Tolong sebutkan, menurut bacaan tentang bermalam di emperan stasiun, apa yang dijadikan bantal saat tidur di sana.
==== BACAAN
Namun, ibukota memang lebih kejam daripada ibu tiri. Angan-angan untuk mendapatkan tempat bernaung yang aman dan nyaman kandas saat petugas stasiun mulai mensterilkan stasiun dan mendesak kami ke pintu keluar stasiun. Alasan menunggu kereta jawa jam 5 pun urung kami sebutkan.  Lewat tengah malam, akhirnya nasib mengantarkan kami untuk tidur di emperan luar stasiun bersama beberapa rombongan yang sama-sama sial.

Beginilah kami, dengan beralaskan tangga kami mengabaikan papan larangan duduk di tangga stasiun. Terali besi pintu stasiun kota menjadi bantal yang harus disugestikan empuk. Dengan harap-harap cemas saya berharap turis-turis di sekitar kami juga akan menetap di sini bersama kami sampai shubuh karena kalau mereka pergi, kondisi saya dan Gunawan yang hanya berdua saja tentu akan menjadi mangsa empuk bagi orang-orang jahat yang ingin mencari kesempatan .

Malam semakin larut, orang-orang yang terlantar bersama kami di emperan stasiun mulai pergi satu per satu. Dimulai dari rombongan bapak-bapak dan keluarganya yang naik ke mobil yang datang menghampiri mereka, entah memang salah seorang sanak saudara atau layanan kendaraan online saya tak ambil peduli.

Rombongan pendaki yang duduk dekat kami juga akhirnya pergi menembus sisa-sisa keramaian malam, sempat menguping sepertinya mereka telah menemukan tempat menginap dadakan dan berencana memesan uber.
========
==== BARIS DATA
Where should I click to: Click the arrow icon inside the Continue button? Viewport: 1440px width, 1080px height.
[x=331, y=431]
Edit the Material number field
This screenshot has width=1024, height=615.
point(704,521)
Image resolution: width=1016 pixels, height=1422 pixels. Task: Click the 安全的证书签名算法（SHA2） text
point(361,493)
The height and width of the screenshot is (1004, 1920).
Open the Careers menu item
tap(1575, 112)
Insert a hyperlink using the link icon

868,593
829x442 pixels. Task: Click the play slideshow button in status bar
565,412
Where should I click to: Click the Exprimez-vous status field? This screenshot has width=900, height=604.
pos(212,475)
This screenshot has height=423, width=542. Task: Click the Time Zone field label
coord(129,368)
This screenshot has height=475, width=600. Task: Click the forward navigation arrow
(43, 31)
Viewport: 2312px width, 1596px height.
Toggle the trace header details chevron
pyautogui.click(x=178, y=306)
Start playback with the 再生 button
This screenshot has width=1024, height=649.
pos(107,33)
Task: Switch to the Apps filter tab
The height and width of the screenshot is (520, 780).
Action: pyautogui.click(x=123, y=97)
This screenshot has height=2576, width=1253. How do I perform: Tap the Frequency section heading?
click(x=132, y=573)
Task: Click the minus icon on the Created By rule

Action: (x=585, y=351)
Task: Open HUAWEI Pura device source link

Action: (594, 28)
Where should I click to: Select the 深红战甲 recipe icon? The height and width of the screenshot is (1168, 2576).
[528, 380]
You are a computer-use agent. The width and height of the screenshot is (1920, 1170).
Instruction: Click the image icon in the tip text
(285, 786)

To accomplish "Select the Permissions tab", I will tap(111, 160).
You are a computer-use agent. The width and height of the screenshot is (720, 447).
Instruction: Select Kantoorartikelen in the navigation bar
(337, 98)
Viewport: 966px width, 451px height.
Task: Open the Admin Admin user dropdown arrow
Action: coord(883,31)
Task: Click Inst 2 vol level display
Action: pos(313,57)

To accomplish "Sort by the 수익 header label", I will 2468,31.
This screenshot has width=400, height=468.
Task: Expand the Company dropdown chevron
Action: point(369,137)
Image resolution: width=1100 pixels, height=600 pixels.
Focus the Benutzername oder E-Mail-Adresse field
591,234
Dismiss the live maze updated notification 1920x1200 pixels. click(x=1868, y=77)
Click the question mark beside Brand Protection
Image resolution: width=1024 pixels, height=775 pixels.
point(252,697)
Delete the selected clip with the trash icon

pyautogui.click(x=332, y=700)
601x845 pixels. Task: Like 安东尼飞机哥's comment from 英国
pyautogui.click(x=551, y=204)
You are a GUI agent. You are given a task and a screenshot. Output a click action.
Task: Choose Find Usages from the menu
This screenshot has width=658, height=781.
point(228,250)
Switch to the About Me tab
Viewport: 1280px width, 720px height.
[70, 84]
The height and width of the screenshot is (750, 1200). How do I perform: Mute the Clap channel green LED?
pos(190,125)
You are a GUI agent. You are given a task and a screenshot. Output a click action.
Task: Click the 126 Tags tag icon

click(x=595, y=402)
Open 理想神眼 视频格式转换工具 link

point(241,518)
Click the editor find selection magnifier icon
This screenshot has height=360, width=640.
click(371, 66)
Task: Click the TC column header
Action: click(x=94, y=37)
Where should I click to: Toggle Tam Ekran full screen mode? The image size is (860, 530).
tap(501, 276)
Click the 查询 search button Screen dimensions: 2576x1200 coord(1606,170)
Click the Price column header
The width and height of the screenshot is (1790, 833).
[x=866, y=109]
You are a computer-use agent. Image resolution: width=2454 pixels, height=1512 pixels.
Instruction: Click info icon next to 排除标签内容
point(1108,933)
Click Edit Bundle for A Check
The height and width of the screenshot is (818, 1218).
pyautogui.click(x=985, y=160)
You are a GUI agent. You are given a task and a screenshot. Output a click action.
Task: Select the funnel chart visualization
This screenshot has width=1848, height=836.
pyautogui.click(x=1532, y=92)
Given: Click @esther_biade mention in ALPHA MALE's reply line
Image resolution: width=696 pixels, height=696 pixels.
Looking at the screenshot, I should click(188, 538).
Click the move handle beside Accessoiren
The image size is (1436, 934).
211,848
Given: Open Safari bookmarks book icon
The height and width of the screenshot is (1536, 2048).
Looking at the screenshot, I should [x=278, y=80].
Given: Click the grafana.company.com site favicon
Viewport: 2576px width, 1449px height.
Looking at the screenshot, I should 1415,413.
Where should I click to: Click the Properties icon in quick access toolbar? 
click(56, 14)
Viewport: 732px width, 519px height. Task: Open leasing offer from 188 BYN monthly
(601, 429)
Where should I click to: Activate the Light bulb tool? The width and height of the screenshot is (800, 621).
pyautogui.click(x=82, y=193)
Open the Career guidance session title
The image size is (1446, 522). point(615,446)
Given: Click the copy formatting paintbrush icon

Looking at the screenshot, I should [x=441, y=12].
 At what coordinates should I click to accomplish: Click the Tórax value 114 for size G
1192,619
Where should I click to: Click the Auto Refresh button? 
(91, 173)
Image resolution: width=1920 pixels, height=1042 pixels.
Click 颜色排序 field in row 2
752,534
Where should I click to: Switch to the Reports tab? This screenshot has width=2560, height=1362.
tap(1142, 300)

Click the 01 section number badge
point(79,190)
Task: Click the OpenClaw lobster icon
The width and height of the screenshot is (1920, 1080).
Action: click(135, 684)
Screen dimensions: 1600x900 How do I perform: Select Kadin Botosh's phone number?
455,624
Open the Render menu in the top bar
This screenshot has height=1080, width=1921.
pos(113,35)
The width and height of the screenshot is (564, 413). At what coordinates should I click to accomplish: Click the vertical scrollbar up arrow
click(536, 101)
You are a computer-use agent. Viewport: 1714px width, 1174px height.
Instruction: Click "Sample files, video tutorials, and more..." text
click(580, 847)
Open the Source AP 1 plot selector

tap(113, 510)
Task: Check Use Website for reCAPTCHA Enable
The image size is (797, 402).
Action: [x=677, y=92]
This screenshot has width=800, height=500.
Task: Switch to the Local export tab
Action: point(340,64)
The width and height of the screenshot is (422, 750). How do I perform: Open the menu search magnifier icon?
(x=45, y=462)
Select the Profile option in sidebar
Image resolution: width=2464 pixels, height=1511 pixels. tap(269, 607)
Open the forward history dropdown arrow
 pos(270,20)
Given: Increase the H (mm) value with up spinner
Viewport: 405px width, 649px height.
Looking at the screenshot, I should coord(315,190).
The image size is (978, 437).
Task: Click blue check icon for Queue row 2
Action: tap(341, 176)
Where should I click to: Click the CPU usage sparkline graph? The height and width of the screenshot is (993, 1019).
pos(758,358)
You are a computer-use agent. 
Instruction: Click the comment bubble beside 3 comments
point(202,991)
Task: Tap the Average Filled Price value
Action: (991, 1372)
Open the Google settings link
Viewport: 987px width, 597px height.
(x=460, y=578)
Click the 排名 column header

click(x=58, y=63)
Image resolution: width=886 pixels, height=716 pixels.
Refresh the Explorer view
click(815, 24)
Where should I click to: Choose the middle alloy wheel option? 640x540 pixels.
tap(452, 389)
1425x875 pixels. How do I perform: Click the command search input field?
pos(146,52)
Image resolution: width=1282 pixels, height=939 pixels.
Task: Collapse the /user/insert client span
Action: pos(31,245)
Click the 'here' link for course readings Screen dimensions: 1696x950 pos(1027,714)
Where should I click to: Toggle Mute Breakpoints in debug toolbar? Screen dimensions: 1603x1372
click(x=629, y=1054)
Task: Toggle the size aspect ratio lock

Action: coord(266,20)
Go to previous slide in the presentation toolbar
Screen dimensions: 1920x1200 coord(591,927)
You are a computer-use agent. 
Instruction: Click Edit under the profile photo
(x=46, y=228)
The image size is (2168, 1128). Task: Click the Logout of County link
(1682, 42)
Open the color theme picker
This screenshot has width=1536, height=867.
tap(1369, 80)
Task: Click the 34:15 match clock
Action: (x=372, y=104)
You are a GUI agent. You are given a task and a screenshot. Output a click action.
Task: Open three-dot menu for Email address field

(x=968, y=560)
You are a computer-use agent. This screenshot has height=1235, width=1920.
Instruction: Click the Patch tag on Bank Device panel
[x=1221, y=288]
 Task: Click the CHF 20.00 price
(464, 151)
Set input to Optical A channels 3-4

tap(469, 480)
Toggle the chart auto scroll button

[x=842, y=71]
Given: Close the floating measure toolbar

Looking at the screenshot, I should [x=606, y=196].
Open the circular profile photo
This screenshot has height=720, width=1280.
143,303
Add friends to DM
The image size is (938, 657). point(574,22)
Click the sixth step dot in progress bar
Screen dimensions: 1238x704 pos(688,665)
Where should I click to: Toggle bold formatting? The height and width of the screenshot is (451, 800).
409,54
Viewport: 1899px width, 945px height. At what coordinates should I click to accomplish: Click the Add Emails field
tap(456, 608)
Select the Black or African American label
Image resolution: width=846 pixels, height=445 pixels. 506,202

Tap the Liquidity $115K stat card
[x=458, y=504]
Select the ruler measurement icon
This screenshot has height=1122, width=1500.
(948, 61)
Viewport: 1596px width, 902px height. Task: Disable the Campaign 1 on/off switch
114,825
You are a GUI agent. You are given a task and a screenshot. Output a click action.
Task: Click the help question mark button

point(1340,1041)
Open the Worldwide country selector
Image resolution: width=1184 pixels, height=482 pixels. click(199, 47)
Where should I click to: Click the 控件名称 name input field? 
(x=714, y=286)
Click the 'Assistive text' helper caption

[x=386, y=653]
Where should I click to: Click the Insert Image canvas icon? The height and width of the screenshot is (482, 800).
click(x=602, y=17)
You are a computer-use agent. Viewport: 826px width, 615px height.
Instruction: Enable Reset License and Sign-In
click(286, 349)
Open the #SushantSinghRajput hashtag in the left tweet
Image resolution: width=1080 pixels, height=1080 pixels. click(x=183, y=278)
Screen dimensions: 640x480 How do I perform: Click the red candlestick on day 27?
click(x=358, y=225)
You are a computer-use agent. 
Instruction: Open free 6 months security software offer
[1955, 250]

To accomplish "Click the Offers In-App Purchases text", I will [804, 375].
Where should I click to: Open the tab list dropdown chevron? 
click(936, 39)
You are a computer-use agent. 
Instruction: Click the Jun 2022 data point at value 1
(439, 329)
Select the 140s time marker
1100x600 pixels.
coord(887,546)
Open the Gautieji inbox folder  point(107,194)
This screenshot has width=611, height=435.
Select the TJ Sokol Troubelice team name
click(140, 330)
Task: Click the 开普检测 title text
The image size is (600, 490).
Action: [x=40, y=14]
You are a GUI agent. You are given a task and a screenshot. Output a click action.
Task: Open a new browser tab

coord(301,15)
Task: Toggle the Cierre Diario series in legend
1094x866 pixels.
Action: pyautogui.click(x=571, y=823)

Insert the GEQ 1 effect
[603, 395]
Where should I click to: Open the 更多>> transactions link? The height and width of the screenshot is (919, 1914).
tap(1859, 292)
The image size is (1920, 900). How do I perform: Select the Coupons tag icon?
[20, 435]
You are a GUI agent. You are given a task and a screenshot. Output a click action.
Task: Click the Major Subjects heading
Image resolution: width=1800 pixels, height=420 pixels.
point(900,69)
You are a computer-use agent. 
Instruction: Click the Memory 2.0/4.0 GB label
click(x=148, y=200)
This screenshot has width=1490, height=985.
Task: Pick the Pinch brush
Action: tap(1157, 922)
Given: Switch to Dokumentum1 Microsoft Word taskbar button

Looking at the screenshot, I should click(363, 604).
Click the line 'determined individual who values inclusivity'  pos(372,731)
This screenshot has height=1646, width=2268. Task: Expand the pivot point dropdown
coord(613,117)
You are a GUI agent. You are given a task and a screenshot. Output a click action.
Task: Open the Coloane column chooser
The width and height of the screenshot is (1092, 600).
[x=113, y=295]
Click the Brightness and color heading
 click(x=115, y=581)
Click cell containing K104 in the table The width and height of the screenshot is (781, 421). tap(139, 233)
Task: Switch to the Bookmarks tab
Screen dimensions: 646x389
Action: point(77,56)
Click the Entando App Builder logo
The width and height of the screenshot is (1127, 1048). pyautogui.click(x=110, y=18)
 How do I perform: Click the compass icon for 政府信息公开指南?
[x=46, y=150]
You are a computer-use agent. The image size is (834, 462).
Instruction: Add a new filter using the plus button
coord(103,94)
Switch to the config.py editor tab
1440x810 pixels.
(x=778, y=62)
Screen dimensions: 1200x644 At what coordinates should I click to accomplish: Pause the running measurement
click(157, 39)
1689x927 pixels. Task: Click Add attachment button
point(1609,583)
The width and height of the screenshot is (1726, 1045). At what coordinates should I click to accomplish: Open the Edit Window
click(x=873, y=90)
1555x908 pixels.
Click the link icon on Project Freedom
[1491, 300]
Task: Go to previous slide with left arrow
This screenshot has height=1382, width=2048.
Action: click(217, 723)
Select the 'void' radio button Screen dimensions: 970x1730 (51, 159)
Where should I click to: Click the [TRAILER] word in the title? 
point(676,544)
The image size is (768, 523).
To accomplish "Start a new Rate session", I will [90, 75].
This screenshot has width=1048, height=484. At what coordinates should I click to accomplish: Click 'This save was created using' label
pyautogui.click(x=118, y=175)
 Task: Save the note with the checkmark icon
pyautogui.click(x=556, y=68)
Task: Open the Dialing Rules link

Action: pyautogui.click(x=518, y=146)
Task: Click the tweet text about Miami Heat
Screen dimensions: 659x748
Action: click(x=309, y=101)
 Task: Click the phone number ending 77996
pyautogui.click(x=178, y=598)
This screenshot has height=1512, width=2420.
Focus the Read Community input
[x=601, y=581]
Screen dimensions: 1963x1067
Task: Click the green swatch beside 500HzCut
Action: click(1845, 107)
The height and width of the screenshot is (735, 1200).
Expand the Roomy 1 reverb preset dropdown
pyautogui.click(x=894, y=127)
========
JAWABAN LENGKAP: Terali besi pintu stasiun kota.